## Information
------------

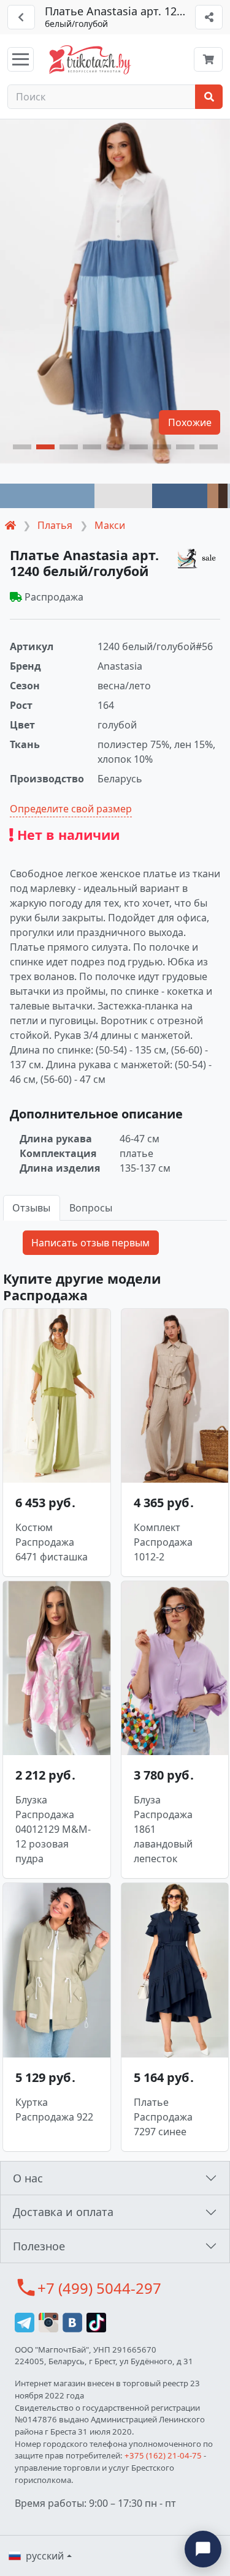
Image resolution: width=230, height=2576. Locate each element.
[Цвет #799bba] (47, 496)
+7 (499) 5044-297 (99, 2288)
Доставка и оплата (63, 2211)
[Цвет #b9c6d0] (229, 496)
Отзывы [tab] (31, 1208)
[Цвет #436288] (179, 496)
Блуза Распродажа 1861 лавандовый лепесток (163, 1829)
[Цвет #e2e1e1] (123, 496)
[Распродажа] (198, 558)
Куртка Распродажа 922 (54, 2109)
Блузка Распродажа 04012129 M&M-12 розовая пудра (53, 1829)
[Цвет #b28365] (213, 496)
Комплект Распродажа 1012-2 (163, 1542)
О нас (28, 2178)
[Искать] (209, 96)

------------

Provide a precise transcription of the listing, excluding each picture.

## Task result
Image resolution: width=230, height=2576. Locate each element.
[Цвет #799bba] (47, 496)
+7 (499) 5044-297 (99, 2288)
Доставка и оплата (63, 2211)
[Цвет #b9c6d0] (229, 496)
Отзывы [tab] (31, 1208)
[Цвет #436288] (179, 496)
Блуза Распродажа 1861 лавандовый лепесток (163, 1829)
[Цвет #e2e1e1] (123, 496)
[Распродажа] (198, 558)
Куртка Распродажа 922 (54, 2109)
Блузка Распродажа 04012129 M&M-12 розовая пудра (53, 1829)
[Цвет #b28365] (213, 496)
Комплект Распродажа 1012-2 (163, 1542)
О нас (28, 2178)
[Искать] (209, 96)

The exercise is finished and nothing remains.